Laws should be reasonable. Laws which punish hundreds or thousands of legal hunters in an attempt to catch one or two scofflaws are inefficient, punitive, and pointless. About how many people were prosecuted for the things you listed last year?


----------



## dialed-in (Feb 7, 2011)

bowhunter426 said:


> What could you possibly save from a rotted deer carcass that makes you think leaving it be after finding it a waste. Is it just because it has antlers? This makes no sense. The deer is not going to waste. Scavengers will pick it clean and other furry critters will eat the antlers. The rest will decompose over time and nurish plants that will grow and be eaten by other deer.

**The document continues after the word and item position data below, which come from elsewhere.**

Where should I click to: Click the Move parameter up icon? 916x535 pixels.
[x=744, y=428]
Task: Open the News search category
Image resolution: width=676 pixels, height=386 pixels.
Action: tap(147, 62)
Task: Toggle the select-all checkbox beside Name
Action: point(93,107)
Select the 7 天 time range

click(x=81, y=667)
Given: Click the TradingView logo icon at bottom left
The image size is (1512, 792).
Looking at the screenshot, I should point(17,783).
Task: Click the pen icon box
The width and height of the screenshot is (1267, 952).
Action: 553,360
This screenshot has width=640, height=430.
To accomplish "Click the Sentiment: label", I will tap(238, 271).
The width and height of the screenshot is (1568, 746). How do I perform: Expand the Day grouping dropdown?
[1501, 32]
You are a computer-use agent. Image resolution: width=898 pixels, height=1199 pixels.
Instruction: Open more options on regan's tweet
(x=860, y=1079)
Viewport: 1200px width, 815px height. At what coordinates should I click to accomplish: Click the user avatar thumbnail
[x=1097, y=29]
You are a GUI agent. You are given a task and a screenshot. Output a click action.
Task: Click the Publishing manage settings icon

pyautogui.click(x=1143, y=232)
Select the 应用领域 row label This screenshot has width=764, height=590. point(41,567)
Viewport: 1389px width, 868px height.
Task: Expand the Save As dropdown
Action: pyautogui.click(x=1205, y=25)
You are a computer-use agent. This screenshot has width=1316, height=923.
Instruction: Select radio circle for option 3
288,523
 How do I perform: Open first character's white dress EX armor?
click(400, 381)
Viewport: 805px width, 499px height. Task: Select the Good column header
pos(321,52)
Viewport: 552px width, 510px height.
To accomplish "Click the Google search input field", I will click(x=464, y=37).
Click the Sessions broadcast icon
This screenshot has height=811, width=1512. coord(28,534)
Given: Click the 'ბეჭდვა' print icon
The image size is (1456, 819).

Obviously I was talking about the racks and skulls being wasted. It makes total sense because why not have respect for the animals we hunt?! Why not be able to display a buck you find dead rather than let it sit?, especially on your own property? If you don't like bone then leave it! If I want to keep it, why not? It shouldn't matter.
How can this law make sense to you but yet we can legally dig up bones for archeology?! Give me a break, why would we display a thousand year old animals bones?
Like has been stated, a law to try and stop a few is what this is


Posted using Outdoor Hub Campfire


----------



## dead short (Sep 15, 2009)

Don't know. If it is even only one, it served it's purpose. Without it, everytime a violator was questioned about an illegal deer they'd just say they found it. 

I think it is reasonable, if a person doesn't legally take a deer, they shouldn't be able to keep it or possess it, notwithstanding other exceptions already provided in the Conservation Order.


----------



## dialed-in (Feb 7, 2011)

How should it be ok for archeologists? How is it diff than shed hunting, you can keep a rack of a deer you didn't legally kill? How can we keep anything found in the woods? You know better than I, people will find a way. This doesn't stop them. There are a million ways to illegally take a deer


Posted using Outdoor Hub Campfire


----------



## dead short (Sep 15, 2009)

dialed-in said:


> How should it be ok for archeologists? How is it diff than she'd hunting, you can keep a rack of a deer you didn't legally kill? How can we keep anything found in the woods? You know better than I, people will find a way. This doesn't stop them. There are a million ways to illegally take a deer
> 
> 
> Posted using Outdoor Hub Campfire


 
Back up a few pages and you'll find the information as to why it's different than shed hunting.


----------



## dead short (Sep 15, 2009)

All these threads end up the same way.....It's like beating a dead horse. If you don't like a rule the way it is, challenge it in front of the NRC. None of the rants on here do anything.

10-42


----------



## dialed-in (Feb 7, 2011)

dead short said:


> All these threads end up the same way.....It's like beating a dead horse. If you don't like a rule the way it is, challenge it in front of the NRC. None of the rants on here do anything.
> 
> 10-42


That's a good attitude. I'm stating my opinion, not saying anyone else's is wrong. Just asking real questions. I've read all pages, weather they are attached to the skull or not, you are still able to keep a rack that you didn't kill. 


Posted using Outdoor Hub Campfire


----------